Perhaps this closeness has something to do with being an all-female group, but Gellert (yes, she says, she was a women’s studies major) gets tired of the “all-girl” gimmick. It’s an easy description of who they are, but hardly useful in describing their music. “I’m frustrated that we have to be an all-girl string band. It’s always frustrating to me to have things put in gendered terms about the way we play music.”
Andreassen’s issue is more with genre than gender. “I’m less frustrated being characterized as ‘all female,'” she says. “I’m more frustrated by being characterized as ‘bluegrass.’ I think it’s at least accurate that we’re all females, and I cannot believe how many articles and posters and flyers and even the radio dude in London will constantly talk about us as a bluegrass group. If people are going to call us a bluegrass group, we are the worst bluegrass group that ever existed.”
And so it is fitting that they met their new producer at Merlefest, which is not quite a bluegrass festival. “Just before the Saturday night jam,” John Paul Jones says, “I went into the green room and there was a little trio of fiddlers playing there. It was Bruce Molsky, Darol Anger, and Rayna. It was just mesmerizing.” Jones met the rest of Uncle Earl in Colorado at the Rockygrass festival, where they invited him and Chris Thile to their show at a local bar. The two ended up jamming with the band all night on their mandolins. Jones now plays a fiddle Gellert helped him pick out. “I’ve got the bug, I suppose,” he says.

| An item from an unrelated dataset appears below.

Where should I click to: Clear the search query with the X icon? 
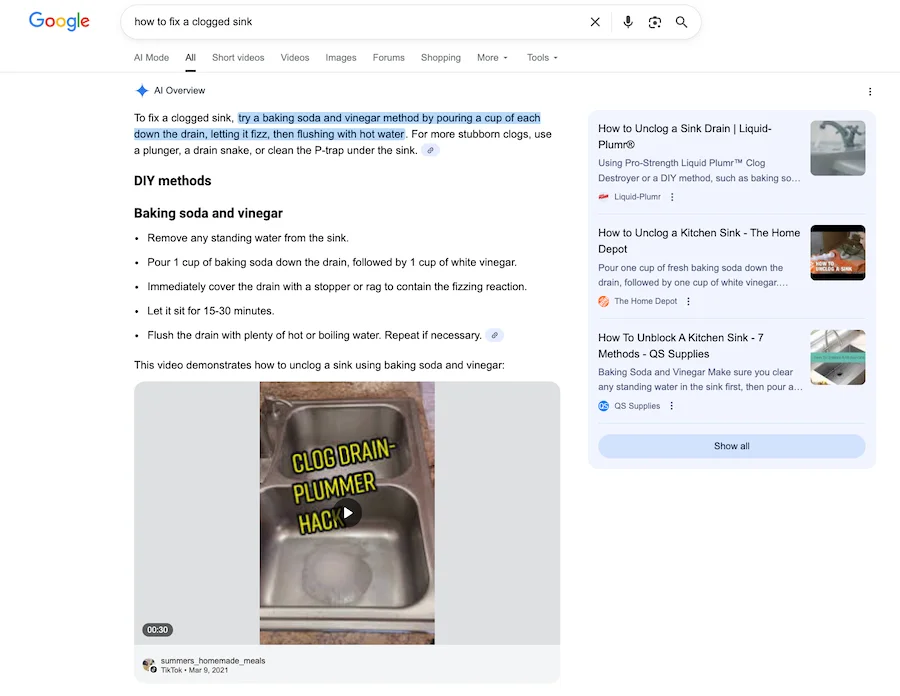pos(595,21)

Uncle Earl first asked Thile to produce, but he was too busy. So they figured, “We’ll just ask John Paul Jones!” Groves recalls. “I said it in jest, and then all of the sudden everyone turned to me very seriously and said, ‘That’s a good idea.’ We just knew that we really liked him and he was really funny and had a great spirit.”
When Gellert e-mailed him about producing, he’d just bought She Waits For Night and was charmed by the spontaneity and joy of the band’s music. Jones and Uncle Earl spent a month in their friend Bela Fleck’s Nashville home and in a residential studio outside the city. “We set all the players up in a circle in a nice big room,” says Jones, “And the music just came. It came and came and came.” He concedes it’s one of the best times he’s ever had producing: “We laughed for a month.”

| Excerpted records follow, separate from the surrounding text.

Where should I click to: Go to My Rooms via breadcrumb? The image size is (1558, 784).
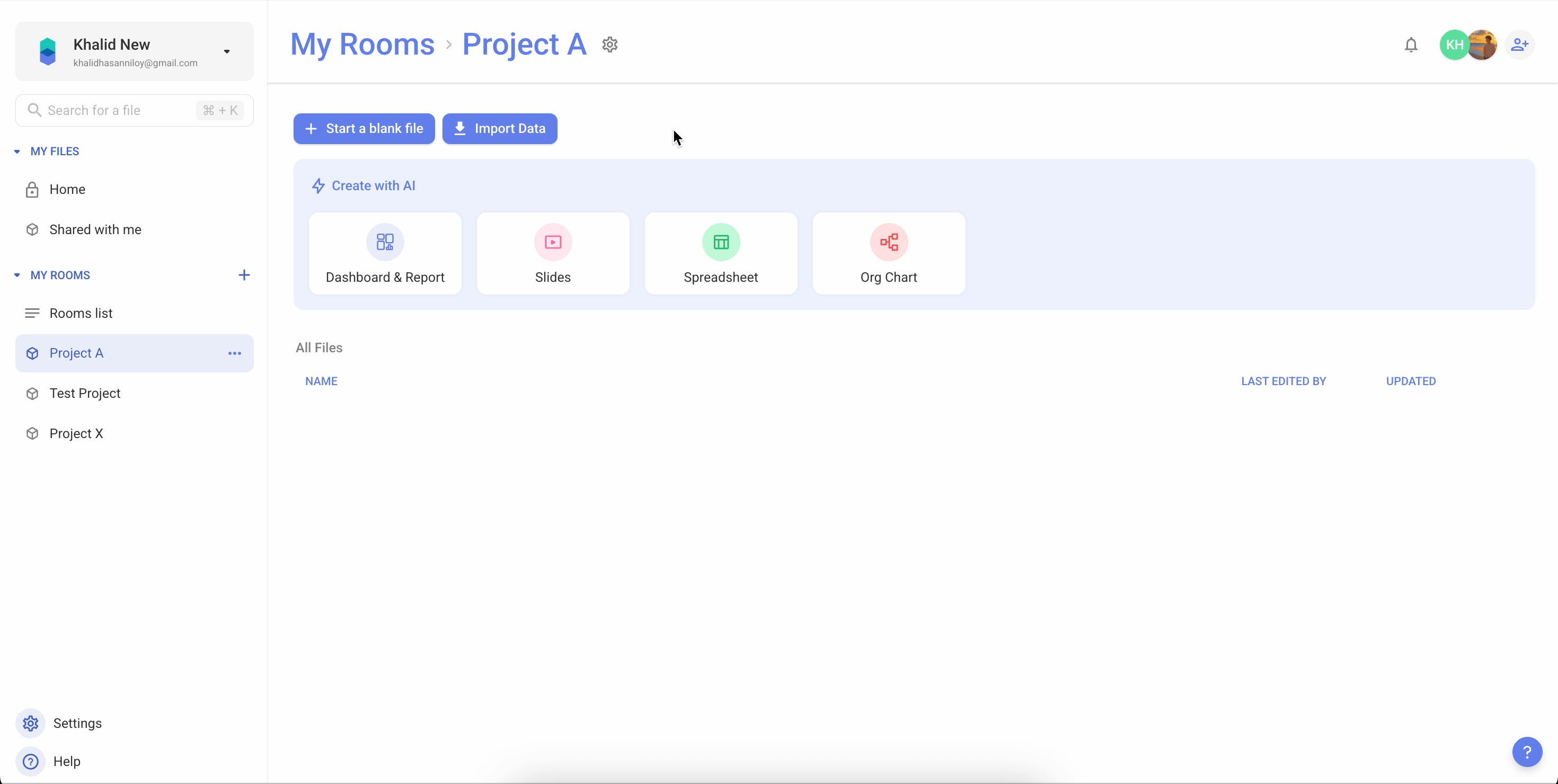pyautogui.click(x=361, y=44)
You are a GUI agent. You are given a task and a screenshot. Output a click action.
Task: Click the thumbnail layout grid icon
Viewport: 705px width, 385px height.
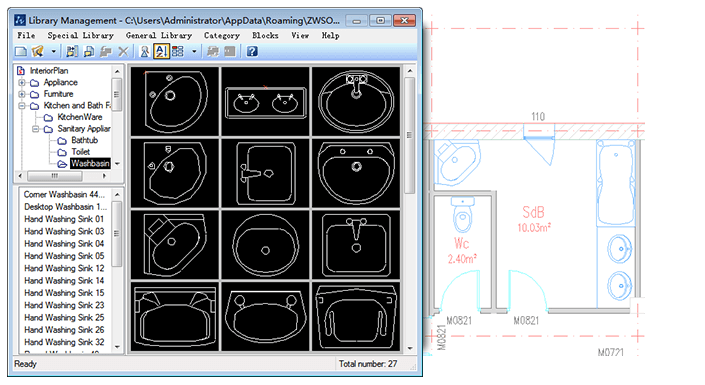[178, 52]
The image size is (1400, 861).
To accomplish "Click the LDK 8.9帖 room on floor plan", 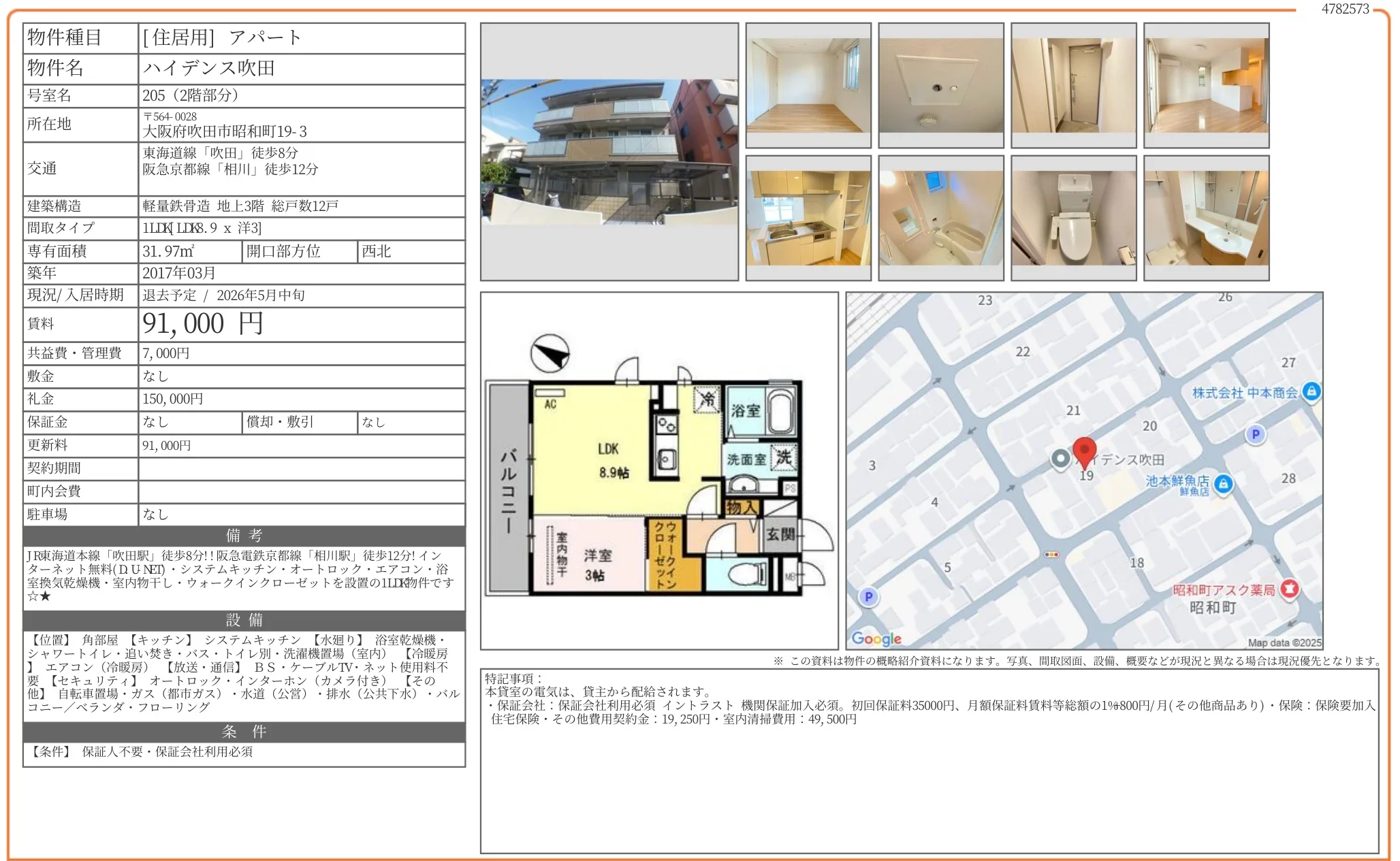I will tap(612, 461).
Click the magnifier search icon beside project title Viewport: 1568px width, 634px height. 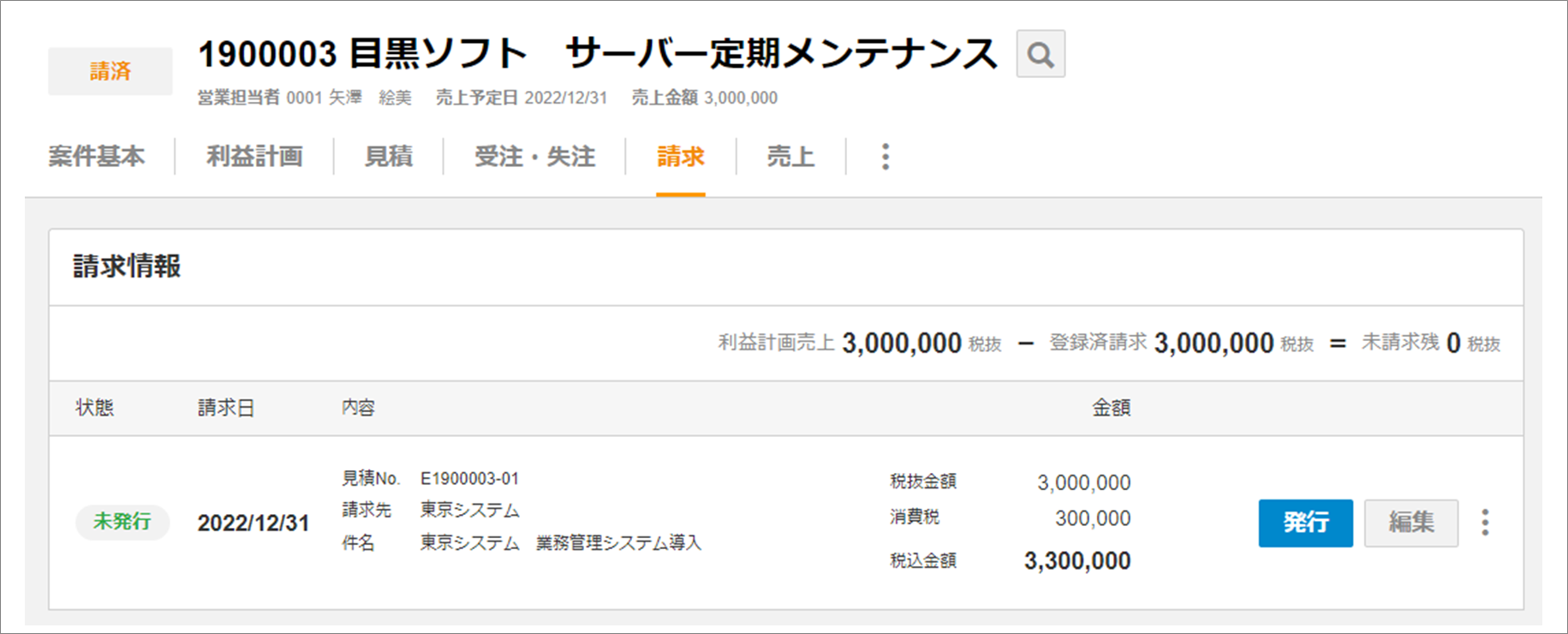[x=1040, y=54]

On the new disc, the group’s signature fiddle tunes and old-time romps and ballads are accompanied by shape-note singing, a bluegrass tune, blues, Scotch-Irish ballads, and more original writing than on the first album. There’s a closeness and warmth to the sound that goes beyond She Waits For Night.
The band sees Waterloo, Tennessee (the title remains as mysterious as the group’s name) as a somewhat more advanced version of their debut. “We’re taking some of the same ideas and just approaching them in a more mature way,” says Andreassen, “and with a little bit more time and a little more confidence.”

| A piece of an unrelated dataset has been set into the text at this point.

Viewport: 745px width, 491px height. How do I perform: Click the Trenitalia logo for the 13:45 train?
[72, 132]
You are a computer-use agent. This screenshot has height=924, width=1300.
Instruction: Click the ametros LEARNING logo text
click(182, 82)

New songs evolved from the ethic of collaboration that brought the group together in the beginning. “One True”, for example, began as a late-night, alcohol-infused fiddle jam at the Appalachian String Band Music Festival in Clifftop, West Virginia. “We had been talking about the four chord — like, ‘how cool is the four chord?’ — and gave ourselves an exercise to write a song that started with a four chord,” Andreassen recalls. Washburn composed part of the rambling, “crooked” melody — it repeats every six beats, then goes to an eight-beat chorus. Later, when Andreassen decided to add lyrics, no one remembered the song or how it came to be. But she had proof on a minidisc recorder, so they revived it.
In music as in life, Uncle Earl is by all accounts a committee. One person brings a song to the band, but everyone has a hand in composing and arranging. For a medley of “Buonaparte” and “Bony On The Isle Of St. Helena”, Andreassen collected musical material about Napoleon from a variety of sources, one of which was The Social Harp shape note songbook. “We were rearranging in our pop-string-band kind of way,” says Groves, “and we all got excited about the idea of actually singing the parts at the beginning of the song. We’re nerds.”